[imagesource:twitter/abc]
A woman once branded “Australia’s worst female serial killer” has been pardoned after modern DNA testing revealed that her children had genetic mutations that likely caused their deaths.
Kathleen Folbigg has maintained her innocence all these years, but at the new inquiry, headed by retired judge Tom Bathurst, prosecutors accepted that research on gene mutations had changed their understanding of the children’s deaths.
Prosecutors were forced to acknowledge that there was reasonable doubt that Ms Folbigg was guilty of each offence.
The unconditional pardon does not quash Ms Folbigg’s convictions, and a Criminal Court of Appeal will have to overturn the conviction in the coming year.

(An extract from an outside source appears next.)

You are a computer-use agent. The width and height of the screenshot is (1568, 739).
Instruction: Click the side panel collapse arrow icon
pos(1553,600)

The mother’s campaign to be released began when a team of immunologists found her daughters, Sarah and Laura, shared a genetic mutation that can cause sudden cardiac death. Similarly, her son was also found to have a gene mutation that was linked to sudden-onset epilepsy.

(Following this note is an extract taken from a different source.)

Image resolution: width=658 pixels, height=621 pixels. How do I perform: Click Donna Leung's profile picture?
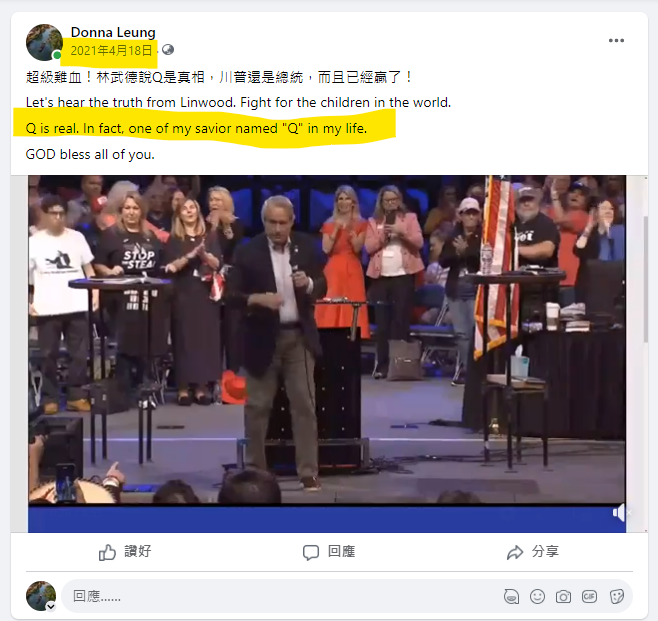pyautogui.click(x=44, y=42)
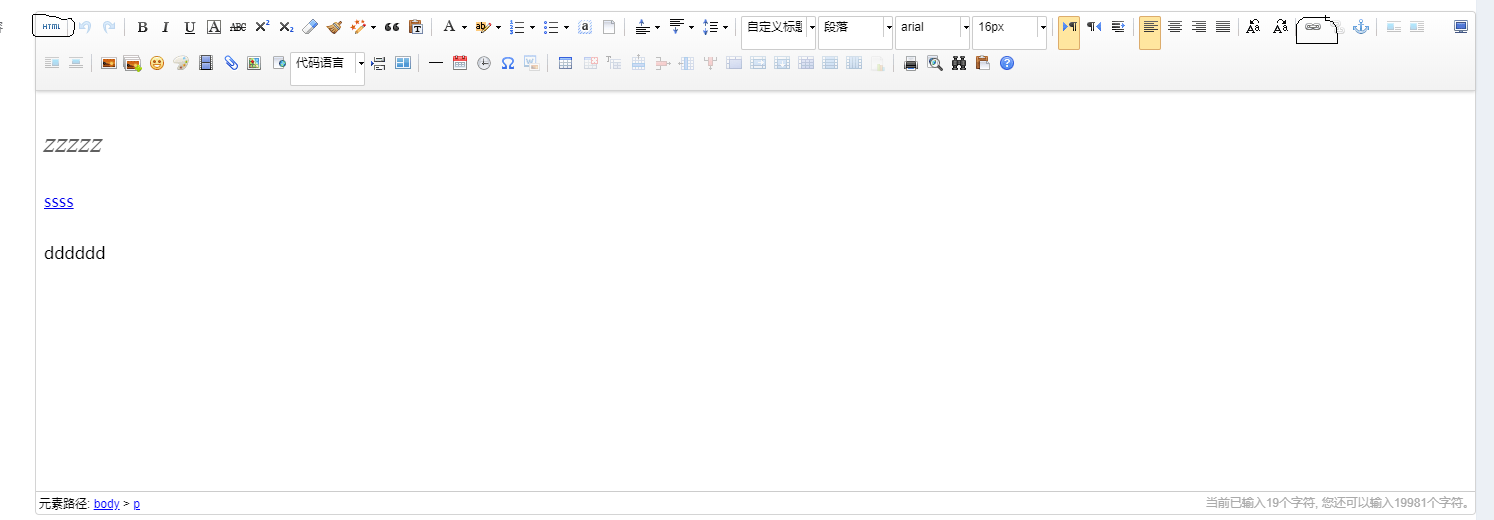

“We did the first test and found a [gene] variant that looked very suspicious… even then in November 2018, we thought this [a] very high likelihood, if found in the children, to be the culprit.”
According to researchers, there are only 134 known cases worldwide of the potentially deadly heart condition linked to the genetic mutation.
Prof Carola Vinuesa, who led the research team from the Australian National University, said an unusual genetic sequence was immediately obvious in Ms Folbigg’s DNA before the children’s samples were even tested.
Her children died suddenly between 1989 and 1999, aged between 19 days and 19 months, and prosecutors at her trial alleged she smothered them. At the time, lawyers acting on her husband’s behalf insisted on the “fundamental implausibility” of four children from one family dying of natural causes under the age of 2.
Folbigg has now been released from prison and will in most likelihood sue the courts for a wrongful conviction.
Unfortunately, all the money in the world will not be able to bring back her lost years or children.